::: Material for this task :::

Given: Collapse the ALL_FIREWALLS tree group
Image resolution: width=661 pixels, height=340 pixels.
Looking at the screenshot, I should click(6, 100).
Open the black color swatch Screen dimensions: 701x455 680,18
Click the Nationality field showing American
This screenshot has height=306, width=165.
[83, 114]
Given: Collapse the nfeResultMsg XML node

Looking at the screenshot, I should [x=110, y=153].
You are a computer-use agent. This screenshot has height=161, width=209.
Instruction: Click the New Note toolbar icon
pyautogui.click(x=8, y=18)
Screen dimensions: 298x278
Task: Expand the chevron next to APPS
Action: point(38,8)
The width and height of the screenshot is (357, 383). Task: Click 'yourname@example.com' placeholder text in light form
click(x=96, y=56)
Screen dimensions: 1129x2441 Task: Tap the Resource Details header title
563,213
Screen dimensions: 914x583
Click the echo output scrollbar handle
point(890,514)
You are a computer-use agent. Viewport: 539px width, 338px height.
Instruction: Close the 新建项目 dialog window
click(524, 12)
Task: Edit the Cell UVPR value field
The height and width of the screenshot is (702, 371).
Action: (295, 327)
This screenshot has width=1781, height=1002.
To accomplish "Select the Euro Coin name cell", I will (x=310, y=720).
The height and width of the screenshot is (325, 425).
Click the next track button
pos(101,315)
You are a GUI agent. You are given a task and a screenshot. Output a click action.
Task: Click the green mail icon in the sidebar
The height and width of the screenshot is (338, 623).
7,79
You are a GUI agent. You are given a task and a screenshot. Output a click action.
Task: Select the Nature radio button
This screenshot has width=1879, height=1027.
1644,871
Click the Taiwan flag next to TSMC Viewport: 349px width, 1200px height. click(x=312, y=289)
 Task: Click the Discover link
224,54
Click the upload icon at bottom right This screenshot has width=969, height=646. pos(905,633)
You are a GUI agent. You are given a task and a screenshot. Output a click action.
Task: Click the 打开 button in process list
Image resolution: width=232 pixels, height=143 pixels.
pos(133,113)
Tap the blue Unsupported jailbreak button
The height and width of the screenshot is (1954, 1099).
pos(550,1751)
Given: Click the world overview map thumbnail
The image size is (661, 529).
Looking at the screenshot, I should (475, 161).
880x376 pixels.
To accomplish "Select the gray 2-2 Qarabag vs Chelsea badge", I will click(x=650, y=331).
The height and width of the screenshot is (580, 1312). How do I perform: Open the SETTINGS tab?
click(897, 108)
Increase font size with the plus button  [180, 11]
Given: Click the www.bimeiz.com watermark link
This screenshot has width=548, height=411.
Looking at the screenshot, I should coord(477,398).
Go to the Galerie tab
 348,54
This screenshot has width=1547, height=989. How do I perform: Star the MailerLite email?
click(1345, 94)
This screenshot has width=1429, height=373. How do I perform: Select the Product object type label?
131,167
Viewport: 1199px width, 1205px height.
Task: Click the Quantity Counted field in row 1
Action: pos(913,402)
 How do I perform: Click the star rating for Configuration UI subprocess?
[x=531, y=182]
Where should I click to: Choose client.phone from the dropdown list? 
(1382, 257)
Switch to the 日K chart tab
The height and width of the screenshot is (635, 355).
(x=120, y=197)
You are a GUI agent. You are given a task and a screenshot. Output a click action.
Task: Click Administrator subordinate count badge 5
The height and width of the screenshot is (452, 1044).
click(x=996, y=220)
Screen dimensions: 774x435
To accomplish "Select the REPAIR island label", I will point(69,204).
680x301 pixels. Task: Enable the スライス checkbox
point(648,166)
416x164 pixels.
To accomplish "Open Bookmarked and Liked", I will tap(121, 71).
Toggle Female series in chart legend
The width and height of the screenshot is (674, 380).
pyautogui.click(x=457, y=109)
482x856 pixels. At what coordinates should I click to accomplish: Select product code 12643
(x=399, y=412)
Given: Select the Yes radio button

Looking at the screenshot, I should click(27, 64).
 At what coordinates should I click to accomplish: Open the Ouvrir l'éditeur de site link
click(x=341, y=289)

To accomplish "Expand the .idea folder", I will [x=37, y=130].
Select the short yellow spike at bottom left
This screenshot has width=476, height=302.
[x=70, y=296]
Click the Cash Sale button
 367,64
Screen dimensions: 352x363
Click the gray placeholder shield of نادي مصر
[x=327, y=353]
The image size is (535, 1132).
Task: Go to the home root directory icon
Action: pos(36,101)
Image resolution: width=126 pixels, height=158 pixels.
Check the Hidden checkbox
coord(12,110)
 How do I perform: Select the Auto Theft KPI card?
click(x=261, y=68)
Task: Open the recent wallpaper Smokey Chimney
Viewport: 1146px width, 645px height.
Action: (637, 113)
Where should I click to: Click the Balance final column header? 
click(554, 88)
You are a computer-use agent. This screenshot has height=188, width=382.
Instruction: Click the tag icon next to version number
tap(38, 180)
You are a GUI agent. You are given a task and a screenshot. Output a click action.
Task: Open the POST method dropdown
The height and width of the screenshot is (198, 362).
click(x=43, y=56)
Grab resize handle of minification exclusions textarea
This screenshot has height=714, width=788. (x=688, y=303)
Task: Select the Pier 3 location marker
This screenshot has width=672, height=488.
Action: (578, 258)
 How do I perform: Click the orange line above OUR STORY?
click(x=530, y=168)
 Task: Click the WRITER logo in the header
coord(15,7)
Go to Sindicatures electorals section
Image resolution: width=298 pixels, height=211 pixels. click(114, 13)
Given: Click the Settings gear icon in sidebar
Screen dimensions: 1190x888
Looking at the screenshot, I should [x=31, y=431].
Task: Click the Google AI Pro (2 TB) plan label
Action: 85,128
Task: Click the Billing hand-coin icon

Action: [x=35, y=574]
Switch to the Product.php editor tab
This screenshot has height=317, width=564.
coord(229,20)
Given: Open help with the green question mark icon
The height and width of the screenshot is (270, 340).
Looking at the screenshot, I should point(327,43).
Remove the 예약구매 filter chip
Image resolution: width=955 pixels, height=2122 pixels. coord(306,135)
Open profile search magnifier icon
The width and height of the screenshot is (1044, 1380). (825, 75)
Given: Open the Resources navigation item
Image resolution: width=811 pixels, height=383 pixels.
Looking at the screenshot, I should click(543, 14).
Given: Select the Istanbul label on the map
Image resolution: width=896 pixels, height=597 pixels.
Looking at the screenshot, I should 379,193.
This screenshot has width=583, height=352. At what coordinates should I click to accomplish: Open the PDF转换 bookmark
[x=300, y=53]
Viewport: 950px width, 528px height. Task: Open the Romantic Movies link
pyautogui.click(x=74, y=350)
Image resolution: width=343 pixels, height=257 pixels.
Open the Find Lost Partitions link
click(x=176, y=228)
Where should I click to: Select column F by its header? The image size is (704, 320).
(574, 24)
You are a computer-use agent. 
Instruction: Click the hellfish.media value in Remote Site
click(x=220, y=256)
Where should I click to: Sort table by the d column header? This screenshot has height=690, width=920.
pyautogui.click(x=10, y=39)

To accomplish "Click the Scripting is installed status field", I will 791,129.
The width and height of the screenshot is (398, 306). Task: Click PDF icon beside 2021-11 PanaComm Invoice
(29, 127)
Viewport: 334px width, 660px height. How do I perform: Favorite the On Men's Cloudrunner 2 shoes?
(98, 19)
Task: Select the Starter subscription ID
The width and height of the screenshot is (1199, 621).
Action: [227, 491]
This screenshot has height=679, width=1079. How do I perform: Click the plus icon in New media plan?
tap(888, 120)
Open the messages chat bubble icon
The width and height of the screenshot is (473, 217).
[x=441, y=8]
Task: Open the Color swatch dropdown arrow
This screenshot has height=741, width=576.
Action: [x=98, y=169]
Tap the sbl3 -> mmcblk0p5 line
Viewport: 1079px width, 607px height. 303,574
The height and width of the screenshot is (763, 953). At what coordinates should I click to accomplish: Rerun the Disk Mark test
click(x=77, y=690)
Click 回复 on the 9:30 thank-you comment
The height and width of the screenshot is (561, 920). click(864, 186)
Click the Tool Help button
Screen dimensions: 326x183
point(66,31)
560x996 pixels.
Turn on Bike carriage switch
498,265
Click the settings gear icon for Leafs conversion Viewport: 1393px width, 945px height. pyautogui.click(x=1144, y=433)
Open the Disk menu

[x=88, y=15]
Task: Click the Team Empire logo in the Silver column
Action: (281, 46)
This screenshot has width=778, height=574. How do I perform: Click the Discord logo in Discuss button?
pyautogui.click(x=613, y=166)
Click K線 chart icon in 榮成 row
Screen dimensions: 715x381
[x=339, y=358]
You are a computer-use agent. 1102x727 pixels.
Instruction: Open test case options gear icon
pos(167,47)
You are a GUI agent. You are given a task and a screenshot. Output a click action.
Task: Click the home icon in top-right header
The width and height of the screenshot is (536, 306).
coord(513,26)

:::

■ **Your objective**: Output, from the data above, the lines from the line with "Viewport: 1146px width, 645px height." to the line with "Given: Click the Settings" exactly as they stand, both ends included and nothing else.

■ **Written response**:
Viewport: 1146px width, 645px height.
Action: (637, 113)
Where should I click to: Click the Balance final column header? 
click(554, 88)
You are a computer-use agent. This screenshot has height=188, width=382.
Instruction: Click the tag icon next to version number
tap(38, 180)
You are a GUI agent. You are given a task and a screenshot. Output a click action.
Task: Open the POST method dropdown
The height and width of the screenshot is (198, 362).
click(x=43, y=56)
Grab resize handle of minification exclusions textarea
This screenshot has height=714, width=788. (x=688, y=303)
Task: Select the Pier 3 location marker
This screenshot has width=672, height=488.
Action: (578, 258)
 How do I perform: Click the orange line above OUR STORY?
click(x=530, y=168)
 Task: Click the WRITER logo in the header
coord(15,7)
Go to Sindicatures electorals section
Image resolution: width=298 pixels, height=211 pixels. click(114, 13)
Given: Click the Settings gear icon in sidebar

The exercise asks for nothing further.